■殉職消防士を悼む

 

合同慰霊祭防火、防水は消防官の任務でありますが、いずれも危険がともない、その危険に処する勇気と英知、機敏な行動が、消防官には強く要求されます。しかし、このような人力には限界があり、その限界をこえる災害の大きさの前には、無力に等しいことがあります。

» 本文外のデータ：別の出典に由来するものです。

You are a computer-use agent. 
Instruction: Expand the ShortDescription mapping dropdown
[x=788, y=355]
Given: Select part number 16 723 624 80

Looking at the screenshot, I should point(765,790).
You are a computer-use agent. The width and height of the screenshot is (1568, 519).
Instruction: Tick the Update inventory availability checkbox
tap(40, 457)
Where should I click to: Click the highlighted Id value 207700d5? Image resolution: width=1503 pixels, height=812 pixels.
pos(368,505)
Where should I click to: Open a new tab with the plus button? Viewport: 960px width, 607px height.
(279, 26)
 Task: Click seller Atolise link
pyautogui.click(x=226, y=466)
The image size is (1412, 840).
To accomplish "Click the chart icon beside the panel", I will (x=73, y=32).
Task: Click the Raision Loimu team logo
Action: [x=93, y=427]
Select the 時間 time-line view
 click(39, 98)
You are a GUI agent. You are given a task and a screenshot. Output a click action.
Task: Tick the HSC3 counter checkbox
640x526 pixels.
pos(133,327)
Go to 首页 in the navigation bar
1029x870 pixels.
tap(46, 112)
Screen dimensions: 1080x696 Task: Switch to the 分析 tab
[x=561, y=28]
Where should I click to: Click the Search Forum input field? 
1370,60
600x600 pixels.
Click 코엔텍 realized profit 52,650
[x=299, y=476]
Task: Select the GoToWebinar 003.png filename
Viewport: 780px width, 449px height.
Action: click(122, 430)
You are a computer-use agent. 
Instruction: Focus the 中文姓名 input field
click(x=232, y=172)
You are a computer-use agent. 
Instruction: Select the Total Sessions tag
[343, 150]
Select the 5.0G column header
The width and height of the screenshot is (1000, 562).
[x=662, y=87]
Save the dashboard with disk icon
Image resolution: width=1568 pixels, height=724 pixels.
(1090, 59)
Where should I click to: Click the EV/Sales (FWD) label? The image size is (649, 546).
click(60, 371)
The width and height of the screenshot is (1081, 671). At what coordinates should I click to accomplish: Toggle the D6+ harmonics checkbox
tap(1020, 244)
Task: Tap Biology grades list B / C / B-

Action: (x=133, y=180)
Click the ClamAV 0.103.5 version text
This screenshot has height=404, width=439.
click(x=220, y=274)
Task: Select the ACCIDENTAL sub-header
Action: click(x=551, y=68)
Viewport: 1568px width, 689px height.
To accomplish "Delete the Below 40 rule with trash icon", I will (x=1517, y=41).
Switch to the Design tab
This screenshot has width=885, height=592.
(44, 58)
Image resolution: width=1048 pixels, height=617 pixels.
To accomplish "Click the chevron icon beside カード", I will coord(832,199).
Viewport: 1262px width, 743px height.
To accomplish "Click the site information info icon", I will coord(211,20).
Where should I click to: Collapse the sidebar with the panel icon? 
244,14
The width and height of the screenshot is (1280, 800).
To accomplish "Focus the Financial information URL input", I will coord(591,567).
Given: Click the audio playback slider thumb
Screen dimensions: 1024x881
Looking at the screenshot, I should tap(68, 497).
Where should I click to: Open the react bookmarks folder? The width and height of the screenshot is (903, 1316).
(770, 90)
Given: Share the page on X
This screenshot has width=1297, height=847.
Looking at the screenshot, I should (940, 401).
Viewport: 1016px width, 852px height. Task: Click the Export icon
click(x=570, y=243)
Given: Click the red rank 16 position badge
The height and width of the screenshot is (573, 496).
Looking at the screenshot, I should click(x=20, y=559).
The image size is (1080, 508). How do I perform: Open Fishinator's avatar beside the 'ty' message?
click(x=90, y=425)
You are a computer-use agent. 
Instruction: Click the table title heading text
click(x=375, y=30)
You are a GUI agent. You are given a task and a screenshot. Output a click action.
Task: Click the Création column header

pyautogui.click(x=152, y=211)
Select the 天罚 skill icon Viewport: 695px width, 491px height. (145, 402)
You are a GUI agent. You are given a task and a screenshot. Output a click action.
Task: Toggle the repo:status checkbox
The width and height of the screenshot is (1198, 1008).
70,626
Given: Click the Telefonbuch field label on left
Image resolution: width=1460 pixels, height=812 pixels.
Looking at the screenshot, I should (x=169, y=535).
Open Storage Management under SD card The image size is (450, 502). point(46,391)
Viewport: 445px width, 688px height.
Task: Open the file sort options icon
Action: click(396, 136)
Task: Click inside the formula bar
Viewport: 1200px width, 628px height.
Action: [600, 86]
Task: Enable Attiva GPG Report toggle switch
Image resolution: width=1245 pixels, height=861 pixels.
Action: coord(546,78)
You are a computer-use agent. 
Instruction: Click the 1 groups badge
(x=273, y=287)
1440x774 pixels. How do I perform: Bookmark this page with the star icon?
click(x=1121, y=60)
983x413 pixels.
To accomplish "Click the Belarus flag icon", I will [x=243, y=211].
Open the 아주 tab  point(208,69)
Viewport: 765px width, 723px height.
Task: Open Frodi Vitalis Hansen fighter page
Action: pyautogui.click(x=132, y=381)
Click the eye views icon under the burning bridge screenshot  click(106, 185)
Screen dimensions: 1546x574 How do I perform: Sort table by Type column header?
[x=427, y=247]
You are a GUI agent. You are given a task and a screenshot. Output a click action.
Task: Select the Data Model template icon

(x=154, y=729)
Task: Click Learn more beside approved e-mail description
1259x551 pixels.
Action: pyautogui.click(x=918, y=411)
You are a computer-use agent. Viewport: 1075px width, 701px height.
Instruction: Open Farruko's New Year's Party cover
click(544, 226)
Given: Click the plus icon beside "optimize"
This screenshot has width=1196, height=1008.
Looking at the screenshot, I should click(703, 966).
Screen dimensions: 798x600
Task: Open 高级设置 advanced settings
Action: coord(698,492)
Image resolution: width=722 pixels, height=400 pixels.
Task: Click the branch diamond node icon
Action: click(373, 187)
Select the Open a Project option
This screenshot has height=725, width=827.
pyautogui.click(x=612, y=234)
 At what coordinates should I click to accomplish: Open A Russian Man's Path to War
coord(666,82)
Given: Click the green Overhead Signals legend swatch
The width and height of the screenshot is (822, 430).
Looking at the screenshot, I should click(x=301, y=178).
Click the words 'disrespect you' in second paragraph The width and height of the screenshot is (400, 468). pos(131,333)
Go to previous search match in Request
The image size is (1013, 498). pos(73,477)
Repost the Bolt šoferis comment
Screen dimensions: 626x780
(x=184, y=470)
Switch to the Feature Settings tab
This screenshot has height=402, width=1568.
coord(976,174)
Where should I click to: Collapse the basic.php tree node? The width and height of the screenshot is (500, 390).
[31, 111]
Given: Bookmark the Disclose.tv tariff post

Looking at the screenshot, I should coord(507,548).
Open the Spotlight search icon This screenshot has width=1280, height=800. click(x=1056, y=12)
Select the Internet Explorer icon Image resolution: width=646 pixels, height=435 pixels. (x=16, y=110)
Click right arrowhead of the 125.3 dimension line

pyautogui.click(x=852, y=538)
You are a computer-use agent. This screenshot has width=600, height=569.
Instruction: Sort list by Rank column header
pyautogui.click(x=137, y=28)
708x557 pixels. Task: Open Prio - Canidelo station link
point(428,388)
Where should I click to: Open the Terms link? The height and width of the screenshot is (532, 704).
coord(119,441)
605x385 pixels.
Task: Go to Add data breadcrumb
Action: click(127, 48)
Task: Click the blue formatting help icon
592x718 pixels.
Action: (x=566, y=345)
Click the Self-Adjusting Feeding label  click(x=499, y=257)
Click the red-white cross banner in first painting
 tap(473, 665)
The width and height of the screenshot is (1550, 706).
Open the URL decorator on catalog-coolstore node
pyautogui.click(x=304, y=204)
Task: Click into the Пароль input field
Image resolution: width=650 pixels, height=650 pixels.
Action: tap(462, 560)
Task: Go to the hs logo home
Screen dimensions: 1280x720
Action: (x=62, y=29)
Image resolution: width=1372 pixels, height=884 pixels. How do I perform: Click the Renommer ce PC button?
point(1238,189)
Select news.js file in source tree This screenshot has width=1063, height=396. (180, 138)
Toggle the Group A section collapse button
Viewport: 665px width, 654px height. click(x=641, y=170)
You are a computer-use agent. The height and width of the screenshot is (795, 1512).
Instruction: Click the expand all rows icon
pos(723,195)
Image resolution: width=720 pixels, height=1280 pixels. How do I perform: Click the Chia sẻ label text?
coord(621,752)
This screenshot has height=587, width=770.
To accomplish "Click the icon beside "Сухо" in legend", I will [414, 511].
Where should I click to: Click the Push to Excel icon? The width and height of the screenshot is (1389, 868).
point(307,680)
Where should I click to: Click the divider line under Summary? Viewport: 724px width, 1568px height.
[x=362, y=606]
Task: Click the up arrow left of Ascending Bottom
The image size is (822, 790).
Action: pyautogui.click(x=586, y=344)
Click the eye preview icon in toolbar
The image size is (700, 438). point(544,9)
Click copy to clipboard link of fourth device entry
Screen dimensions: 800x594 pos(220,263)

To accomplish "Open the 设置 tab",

三月二七日午後七時、幸町に発生しました密集住宅地の火災は、折からの異状乾燥、水の不便、それに10mの強風という最悪の条件がかさなり、延焼をたくましゅうし、その家屋内の人命救助のため、○○、△△の両消防士が、ついに殉職されました。不可抗力とはいえ、何とも痛ましく、両消防士の霊に謹んで哀悼のまことを表します。しかしながら、両消防士の尊い殉職の働きによって被災住民のすべてが救出され、一人の犠牲者も出なかったことは、今さらながら両消防士の働きの偉大であったことを物語って余りあり、その勲(いさおし)は、とこしえにたたえられねばなりません。○○消防士は、昭和××年消防士を拝命、○○年七月より当署勤務となりました。△△消防士は、昭和××年より当署へ転属になりました。両消防士とも資性温良、職務には忠実で、上司、同僚の信望も厚く、模範消防士として将来を大きく嘱望されていたのであります。かかる優良な消防士を失いましたことは、痛恨きわまりなく、天をうらみ、神助の至らざるをなげかざるを得ません。さりながら、われわれの防火技術上の向上が、いかなる災害をも上まわるものになることこそ、両消防士の御霊にこたえるゆえんと思います。両消防士が身をもって示された教訓に、われわれは謙虚に自己を反省し、今後かかる殉職のなきよう努める覚悟でおります。両消防士の遺族に対しては、共済会その他で、できる限りのお役に立ちたいと思っております。○○、△△両消防士のみたま、どうか安らかに永遠の眠りについてください。